> **Required work**: In the material below, the lines from the one containing "Given: Delete the E-Mail row with red X" through the one containing "Image resolution: width=854" are to be given again exactly, ends included, and no others.

> **Raw data**:
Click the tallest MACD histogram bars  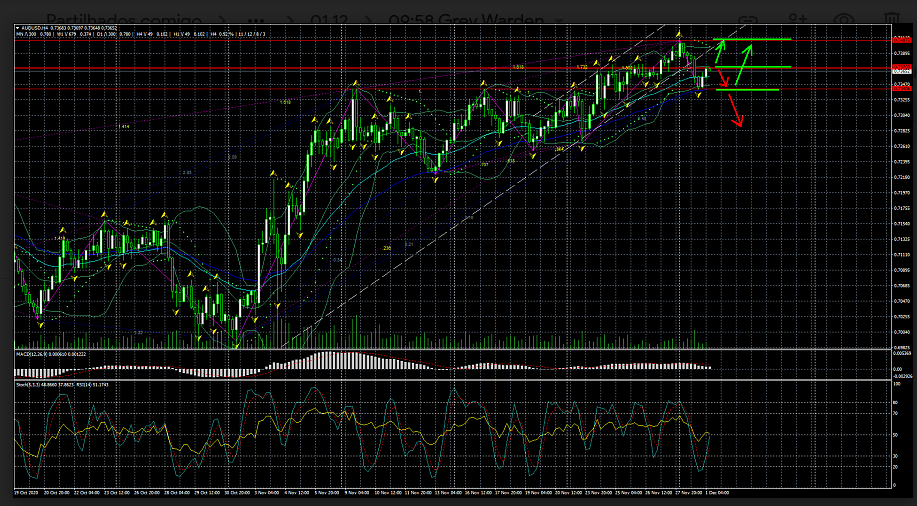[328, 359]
...
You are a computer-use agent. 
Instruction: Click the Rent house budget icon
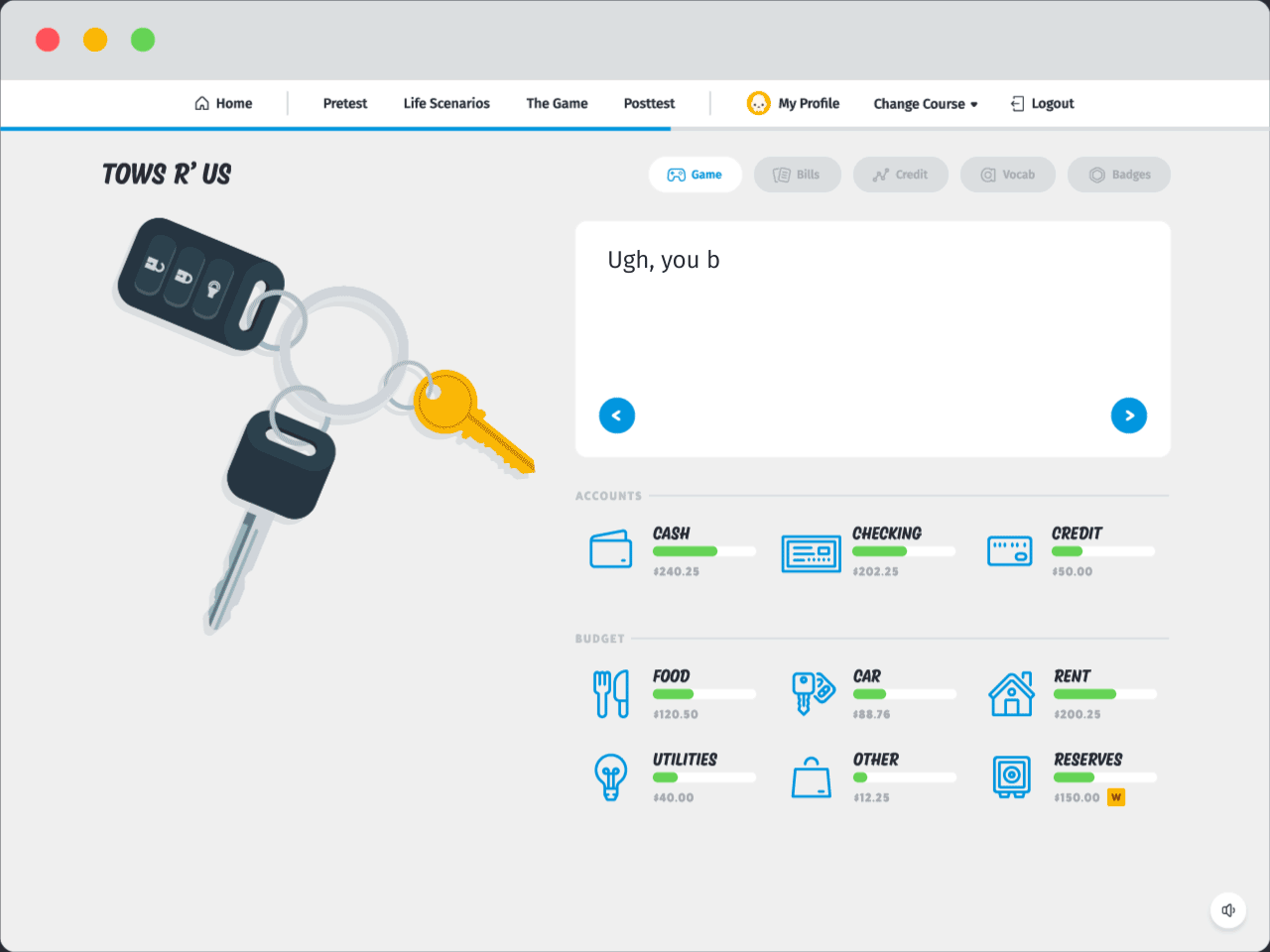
==
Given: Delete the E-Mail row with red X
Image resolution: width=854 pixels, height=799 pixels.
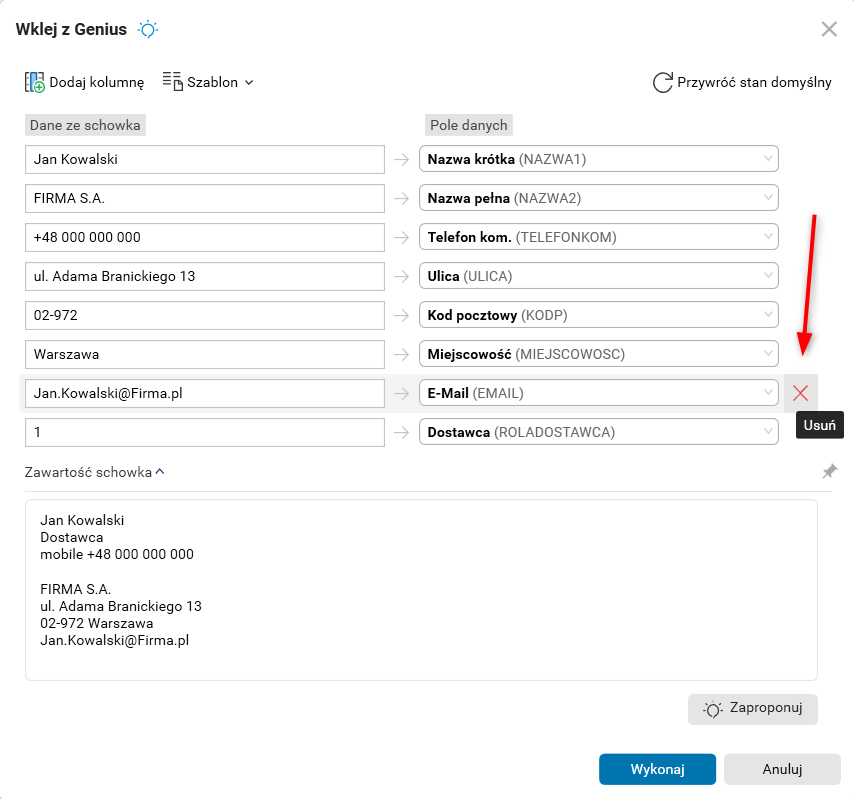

> **Your response**:
Given: Delete the E-Mail row with red X
Image resolution: width=854 pixels, height=799 pixels.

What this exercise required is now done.